Before the discovery of the hepatitis C virus, blood transfusions were a roll of the dice. The risk of contracting the virus from a transfusion was 1 in every 100 pints. And at the time, most HCV patients ultimately developed serious or life threatening diseases of the liver — like cirrhosis, end-stage liver disease, or liver cancer — as a result of their infection.
Our understanding of the virus today has resulted in powerful diagnostics, screening tools, and antiviral treatments that have saved millions of lives.
All of that started with the work of Harvey J. Alter, Michael Houghton and Charles M. Rice, who were jointly awarded the 2020 Nobel Prize in Physiology or Medicine.
Houghton is now the Canada Excellence Research Chair in Virology in the Li Ka Shing Institute of Virology at the University of Alberta.
Houghton, working together with colleagues Qui-Lim Choo and George Kuo at Chiron Corporation, discovered the virus in 1989. At that point, only the hepatitis A and B viruses were known, leaving many more unexplained cases simply categorized as “non-A non-B hepatitis.”
All the traditional tools for virus discovery weren’t working, so the team devised a new molecular approach, trying to isolate the genes from the virus that may be present in the blood of infected chimpanzees. Most of the fragments of genetic material they found were from the chimpanzees themselves, but others were indeed from the unknown virus.

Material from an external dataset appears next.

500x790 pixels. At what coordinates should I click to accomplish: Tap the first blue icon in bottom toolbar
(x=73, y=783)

They took the DNA fragments and used them to create libraries of bacteria that expressed the proteins that they encoded. Next, assuming that non-A non-B hepatitis patients would have developed antibodies against the unknown virus, they used patient blood to see if any antibodies would react to the proteins.
That strategy led to the isolation of a sequence that was later proven to be part of the HCV genome.
The DNA fragment and its encoded protein gave scientists a target for blood screening tests. By 1992, these tests were sensitive enough that blood donations could be routinely screened, effectively eliminating transfusions as a source of transmission. By 1996, annual transmission of HCV was down by more than 80 percent.
Despite all the difficulties we still face in developing antivirals, today’s antiviral therapies for HCV can cure 95 percent of cases. It was the first chronic viral illness to have a cure.
Houghton’s work at the University of Alberta has also led to the development of an HCV vaccine that is now in late pre-clinical testing.
However, access to diagnostics and treatment varies, and 20-30 percent of people infected with HCV still develop severe liver disease. It’s an infection that can go unnoticed for years or decades before symptoms appear. In that time it can damage the liver or spread to other people through shared needles, birth, sexual contact, piercings, or other contact with blood.
The award has special meaning against the backdrop of the COVID-19 pandemic. Hepatitis C is also a worldwide global threat, and even with remarkable scientific progress, it still kills around 400,000 people every year. There’s still a long way to go, but with these tools, there is hope.